O Poeti, fratelli, non pallidi alunni d’antiche
muse spigolatori proni di fiacche rime,
ma sì o voi cui parla sue piane parole la Terra
umile e le stelle dicon li eterni veri;
cittadini del mondo, cui son le diverse favelle
bronzo od argento a vostre bene canore tube
date concordi voi, o álacri spiriti, forte
dentro ai metalli l’anima: È l’ora! È l’ora!
L’ora ch’Ei viene. Ei viene, l’errante da secoli; il figlio
de la gran Madre, primo; Ei, l’inesausto core,
l’antichissimo seme, la giovine forza, l’eterna
verginità, il fresco impeto, l’opra rude,
con nel quadrato petto le fiamme de’ sogni, le seti
de le conquiste, i germi d’ogni futuro bene;
certo ed ignaro; colmo di fati; palladio di tutte
speranze il Popol balza a le soglie. È l’ora!
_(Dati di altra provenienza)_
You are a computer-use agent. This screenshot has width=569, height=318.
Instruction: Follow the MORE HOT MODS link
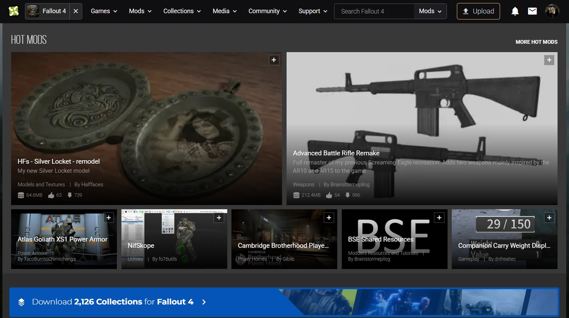point(537,42)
Non altrimenti cupa la forza de’ fiumi dirompe
li argini, sommerge, impetuosa trae,
quella che lenta crebbe fra placide rive, fra molli
clivi, lambendo neri boschi o marmoree case,
poi, d’improvviso, urgendo suo non coercibile pondo,
dal sormontato carcere precipita;
tal, dopo lunga notte di secoli, chiuso alenando
contro suoi ceppi, gonfio di smisurate trame,
dove lo tragge il Tempo, il Fato, la Legge, la Forza,
il Dio, s’avventa per trionfata via.
Viene in suo vasto regno, vien, Demos adolescente,
ei la selvaggia possa, l’aspra centaurea prole!